With the above as context, let’s turn to the practical decisions the Zcash community must make in the coming months.

Making the Decision about the Decision

As we mentioned at the beginning, it’s important to the network’s long term health that there be general consensus on the legitimacy of the decision-making process, as well as the decisions themselves. As part of a legitimate process, the community’s opinions should be collected and quantified so that the network can get a decent snapshot of its preference before NU4 decisions are made final.

Obvious possibilities for gauging community preference include miner signaling, Twitter polling, email or forum surveys, but none of these information sources are trustworthy or representative enough to be binding. While using more complex voting systems such as Decred’s Politeia has been discussed, designing and implementing such a system in time for NU4 is not realistic given these decisions need to be made in the coming months. Therefore, until a more complete and credible solution is developed, the focus should be on polling as opposed to voting.

The design of the polling system should be carefully considered to ensure that the outcome is as informative as possible. For example, as has already been suggested, a one-time poll in which each respondent has to choose between a potentially large number of options runs the risk of not identifying the most widely supported proposal. In theory, a series of elimination polls in which the least supported proposal is dropped after each round until only two remain would more accurately highlight the community’s preferences, all things considered. Of course, introducing such additional complexity must be weighed against technical, time and other constraints, but given the importance of the decision at hand, a basic one-time poll to gauge relative majority could be insufficient.

Once polling is complete, we expect decisions about NU4 to be made via the 2-of-2 multisig controlled by the ECC and ZF. It would be preferable for the two organizations to gather and quantify community input independently, but there are practical considerations regarding community fatigue and ECC + ZF resource-constraints. Regardless of how information is gathered and quantified, we’d expect both organizations to provide public statements on the rationale behind their votes, taking into account the community’s expressed preferences.

For those that may object to the 2-of-2 multisig being too centralized, we would point out that the ZF has done a “notably good job” (our words and Zooko’s) of remaining independent and avoiding governance capture by the same individuals who control the ECC. This has been clear in both public communications and private conversations we’ve had with both groups.

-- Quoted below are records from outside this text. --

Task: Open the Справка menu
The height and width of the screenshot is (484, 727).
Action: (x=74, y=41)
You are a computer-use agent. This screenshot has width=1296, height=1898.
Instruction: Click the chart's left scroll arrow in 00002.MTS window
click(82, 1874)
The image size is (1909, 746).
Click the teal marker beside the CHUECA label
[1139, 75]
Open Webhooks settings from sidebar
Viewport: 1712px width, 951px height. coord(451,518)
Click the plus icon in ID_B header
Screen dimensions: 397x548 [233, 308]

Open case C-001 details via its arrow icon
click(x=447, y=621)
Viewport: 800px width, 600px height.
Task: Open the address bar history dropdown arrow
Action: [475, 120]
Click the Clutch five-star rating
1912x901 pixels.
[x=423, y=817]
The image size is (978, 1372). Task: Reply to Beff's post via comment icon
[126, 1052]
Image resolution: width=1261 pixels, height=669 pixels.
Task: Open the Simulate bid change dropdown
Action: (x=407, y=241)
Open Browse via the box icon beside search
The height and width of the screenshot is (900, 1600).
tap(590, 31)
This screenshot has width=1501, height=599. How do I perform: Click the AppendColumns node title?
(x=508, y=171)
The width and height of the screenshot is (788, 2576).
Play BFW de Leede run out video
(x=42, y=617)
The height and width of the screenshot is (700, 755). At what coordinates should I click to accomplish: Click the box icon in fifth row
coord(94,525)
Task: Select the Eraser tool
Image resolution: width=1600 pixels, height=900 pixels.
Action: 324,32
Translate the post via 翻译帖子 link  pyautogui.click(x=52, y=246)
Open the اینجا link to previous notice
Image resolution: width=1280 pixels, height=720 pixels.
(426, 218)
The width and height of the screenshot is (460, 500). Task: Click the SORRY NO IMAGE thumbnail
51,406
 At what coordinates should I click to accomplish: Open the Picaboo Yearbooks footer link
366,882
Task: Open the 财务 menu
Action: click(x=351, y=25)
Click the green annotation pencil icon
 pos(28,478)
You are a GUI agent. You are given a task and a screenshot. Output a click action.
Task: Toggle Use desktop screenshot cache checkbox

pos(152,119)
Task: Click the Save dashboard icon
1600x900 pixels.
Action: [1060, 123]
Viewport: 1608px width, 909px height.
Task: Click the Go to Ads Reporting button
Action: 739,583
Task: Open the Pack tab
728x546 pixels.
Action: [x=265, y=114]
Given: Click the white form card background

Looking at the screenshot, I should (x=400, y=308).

Now that we’ve covered the process, we turn to the details of the 2020 decision.

Revert to Bitcoin’s approach: 100% to miners

If 100% of supply were to go to miners, then from 2020 onward the network would have opted for a rules-based monetary policy with little discretion. With no new funds coming in, there is less discussion that would need to be had about the governance of funds set aside for protocol development. Some would argue this is a strength as it leaves fewer vectors open for attack, but we think it would create more problems than it solves at this stage of Zcash’s development.

Modest funds would remain on the balance sheet of the ZF, but the most important discussions would need to revolve around the path forward for protocol development as there would no longer be explicit compensation for the work being done (for ECC or anyone else). While Zooko has expressed he intends to remain committed to Zcash protocol development regardless of the outcome, the ECC would inevitably need to supplant the income that it had been receiving from coinbase rewards with diversified business models. This would inevitably pull focus and resources from Zcash R&D and maintenance.

Non-block reward based, non-profit funding (e.g., donation) for development is also possible, as witnessed in Ethereum’s current MolochDAO efforts or Grin’s recent call for financial support. But as pointed out by Lane Rettig at Zcon1, Zcash’s NU4 choices placed in the context of Ethereum represents a somewhat ironic symmetry, as Ethereum is currently working through how to properly compensate their core developers precisely because they lack a recurring and native funding pool. Many other mining based networks have also turned to the donation avenue over the years, and while quality projects typically find a way to make ends meet, we do not view these situations as optimal as they tend to be resource constrained.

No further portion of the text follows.